Treatments can include:
Surgery
When detected early, a carcinoid tumor may be removed completely using surgery. Most carcinoid tumors are advanced when discovered, so complete removal may not be possible. In some cases, surgeons may try to remove as much of the tumor as possible, to help control signs and symptoms. What types of operations are available to you will depend on the size and location of your carcinoid tumor.
Treatments for carcinoid tumors that have spread to the liver
Carcinoid tumors commonly spread (metastasize) to the liver. Options may include:
- Liver surgery.

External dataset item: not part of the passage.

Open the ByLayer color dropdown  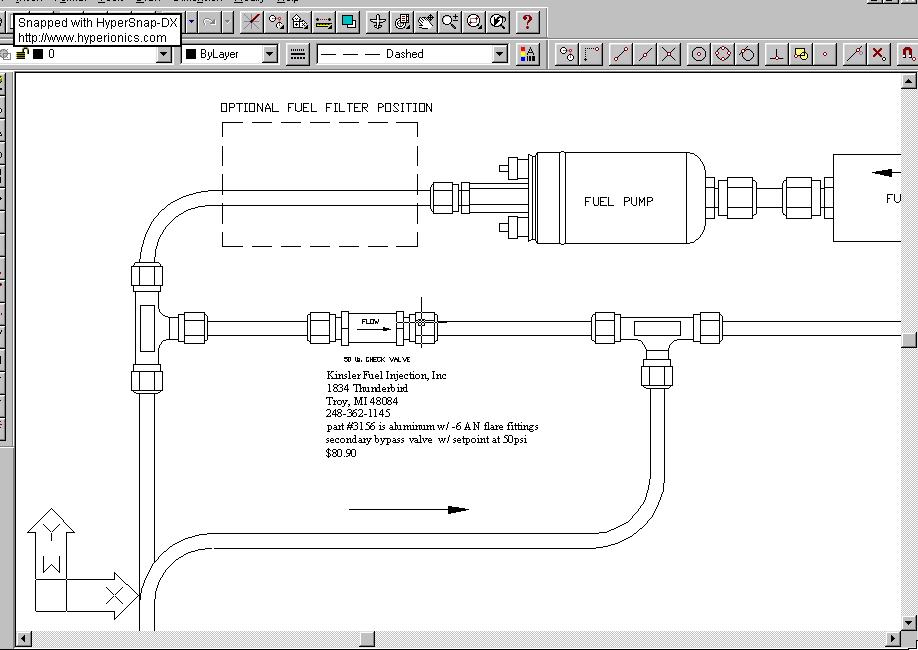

Surgery to remove part or all of the liver (hepatic resection) may control signs and symptoms caused by liver tumors.
- Stopping blood supply to liver tumors. Using hepatic artery embolization, a doctor can clog the liver's main artery (hepatic artery), cutting off the blood supply to cancer cells that have spread to the liver. Healthy liver cells survive by relying on blood from other blood vessels.
- Killing cancer cells with heat or cold. Radiofrequency ablation delivers heat treatments that cause carcinoid tumor cells in the liver to die. Cryoablation uses cycles of freezing and thawing to kill cancer cells.
Medications for carcinoid syndrome
Injections of medications may block tumor cells from secreting the hormones that can cause the signs and symptoms of carcinoid syndrome. Octreotide (Sandostatin) and lanreotide (Somatuline Depot) may help control flushing and diarrhea in most people with carcinoid syndrome. Both drugs are injected once a month and may cause side effects such as abdominal pain and bloating, diarrhea, and nausea. Side effects typically diminish over time.